> **Texto para leer**:
===

Erika Szabo, de 52 años, de padre mallorquín y de madre húngara, está inmovilizada en una cama de dos metros llena de mantas, cojines y carpetas con documentación importante. A su derecha, una estantería repleta de medicamentos esenciales: los que toma para el dolor y los efectos colaterales, que le ha producido su cáncer estos últimos cuatro años.
Vive con su madre Jozsefne en un piso donde silencio y frío dominan el ambiente. Frío porque apenas está amueblado. Su pesadilla comenzó cuando los vecinos de su finca, ubicada en Can Pastilla, empezaron a complicarle la existencia: ruido de fondo, vigilancia constante y «amenazas».
Erika y su madre alquilaron esta vivienda en 2021 por 780 euros al mes y gastos aparte. Tuvieron dificultades para pagar, aunque aseguraron a los propietarios que lo harían. «Ellos saben que les hemos ingresado todas las facturas de gastos, y cuando hemos reunido el dinero, también la mensualidad. Yo en mi estado, enferma, ¿a dónde me voy ahora?», se pregunta Erika. Está en proceso de desahucio.
Cuando su madre Jozsefne sale a comprar, se prepara como si saliera a un campo de minas. Se pone un auricular en la oreja, ambas se llaman desde sus respectivos móviles y ella se lo guarda en uno de los bolsillos de su mochila. Además, coge un carrito. Durante la entrevista, Jozsefne salió a comprar y se escuchaban las conversaciones con las empleadas del supermercado y algunos comentarios de vecinos contra ella. «Esta es la realidad», expone Erika.
«Si tuviera dinero, nos hubiéramos ido. Hay vecinos que nos tiran agua sucia a nuestra ropa tendida». Ella y su madre hicieron recientemente un comunicado en redes sociales, desesperadas por encontrar un nuevo hogar y «poder curarme de una vez de mi cáncer, que ha empeorado desde que estoy en esta casa llena de humedades y frío». En la misiva, piden un hogar rústico donde puedan encargarse del mantenimiento, incluso «mi madre sabe cuidar de una granja».

===

> **Datos de origen**:
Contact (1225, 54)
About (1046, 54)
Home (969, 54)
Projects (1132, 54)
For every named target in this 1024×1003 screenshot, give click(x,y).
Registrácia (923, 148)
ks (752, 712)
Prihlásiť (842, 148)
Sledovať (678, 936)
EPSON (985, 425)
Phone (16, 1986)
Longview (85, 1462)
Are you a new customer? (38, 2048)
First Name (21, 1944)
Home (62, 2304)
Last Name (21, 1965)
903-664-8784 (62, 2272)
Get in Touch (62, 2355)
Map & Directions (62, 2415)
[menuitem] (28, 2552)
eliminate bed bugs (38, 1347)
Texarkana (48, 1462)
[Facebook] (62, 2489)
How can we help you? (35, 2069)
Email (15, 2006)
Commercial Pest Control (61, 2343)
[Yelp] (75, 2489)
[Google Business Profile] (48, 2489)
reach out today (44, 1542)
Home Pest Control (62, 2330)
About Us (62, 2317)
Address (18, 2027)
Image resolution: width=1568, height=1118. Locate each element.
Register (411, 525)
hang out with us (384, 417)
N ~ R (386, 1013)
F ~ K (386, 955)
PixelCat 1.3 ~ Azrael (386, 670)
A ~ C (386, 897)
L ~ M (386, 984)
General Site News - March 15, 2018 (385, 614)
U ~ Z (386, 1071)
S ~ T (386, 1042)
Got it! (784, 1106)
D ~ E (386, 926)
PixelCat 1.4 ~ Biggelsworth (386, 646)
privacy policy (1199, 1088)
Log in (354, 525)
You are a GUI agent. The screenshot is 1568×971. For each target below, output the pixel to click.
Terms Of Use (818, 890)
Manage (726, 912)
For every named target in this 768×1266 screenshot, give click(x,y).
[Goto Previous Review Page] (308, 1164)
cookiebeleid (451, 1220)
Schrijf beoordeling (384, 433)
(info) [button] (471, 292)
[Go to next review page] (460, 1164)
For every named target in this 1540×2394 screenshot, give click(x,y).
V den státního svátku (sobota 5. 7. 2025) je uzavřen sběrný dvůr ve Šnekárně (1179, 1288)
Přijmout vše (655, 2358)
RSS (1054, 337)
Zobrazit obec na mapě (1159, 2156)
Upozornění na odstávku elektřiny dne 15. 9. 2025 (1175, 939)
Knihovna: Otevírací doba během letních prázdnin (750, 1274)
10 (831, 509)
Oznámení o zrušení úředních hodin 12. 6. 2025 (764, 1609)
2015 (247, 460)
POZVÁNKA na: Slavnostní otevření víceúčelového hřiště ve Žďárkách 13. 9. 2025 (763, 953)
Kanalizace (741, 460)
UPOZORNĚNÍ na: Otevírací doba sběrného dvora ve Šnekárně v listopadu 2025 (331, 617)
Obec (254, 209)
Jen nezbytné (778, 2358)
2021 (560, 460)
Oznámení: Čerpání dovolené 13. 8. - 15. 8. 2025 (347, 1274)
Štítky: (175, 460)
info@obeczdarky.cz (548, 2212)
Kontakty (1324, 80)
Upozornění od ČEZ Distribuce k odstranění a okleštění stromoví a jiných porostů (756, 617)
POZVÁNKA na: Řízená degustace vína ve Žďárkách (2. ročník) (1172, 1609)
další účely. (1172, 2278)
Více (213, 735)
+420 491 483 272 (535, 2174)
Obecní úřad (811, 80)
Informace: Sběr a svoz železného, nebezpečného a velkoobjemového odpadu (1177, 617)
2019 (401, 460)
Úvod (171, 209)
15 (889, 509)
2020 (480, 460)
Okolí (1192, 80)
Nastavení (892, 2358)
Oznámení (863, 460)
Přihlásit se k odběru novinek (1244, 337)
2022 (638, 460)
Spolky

===

> **Tareas a realizar**:
- 1) Pasa al inglés esta oración del texto sobre Erika Szabo: «Vive con su madre Jozsefne en un piso donde silencio y frío dominan el ambiente.»
- 2) Retoma el texto sobre Erika Szabo y sigue escribiéndolo a partir de su última oración.
Los ítems no cuentan para nada aquí.

> **Lista de respuestas**:
- 1) She lives with her mother Jozsefne in an apartment where silence and cold dominate the atmosphere.

- 2)
Marcada por las tragedias
Erika se marchó de Mallorca con su madre hacia Budapest cuando su padre, siendo tan solo una niña, murió. No volvió a pisar Balears hasta sus 27 años. Ella sabe cinco idiomas, ha estudiado para ser guía turística, cocina, estadística y mecanografía. Pero conoció a un chico con el que estuvo 10 años. Y ahí empezaron las tragedias. «Trabajé todo ese tiempo con abogados, cobraba bien pero entregaba todo el dinero a mi pareja, ya que en ese momento construía una casa para los dos. Mientras, dormíamos en una autocaravana», rememora. Cuando terminó el chalet, él la dejó y no le dio nada. Erika tuvo que volver a nacer.
Ha dormido en su coche, en malas condiciones, y tuvo que vender algunos terrenos que tenía en Hungría. Con su madre, ha estado hasta ahora de alquiler en alquiler. Viven con una pensión de invalidez de Jozsefne y otra que tiene Erika, aunque está a la espera de que el Tribunal Médico le otorgue tres puntos más por su enfermedad para obtener así la minusvalía. A pesar de todo, ha habido milagros en la vida de Erika, como un COVID-19 que, mezclado con su cáncer, casi le mató pero sobrevivió.
La semana pasada recibieron un aviso del juzgado que notificaba el lanzamiento el 28 de marzo. Sin embargo, era un documento «no autorizado por el mismo juzgado porque no consta dicha notificación», ha podido averiguar este periódico. Erika y su madre piden ayuda para encontrar un hogar digno.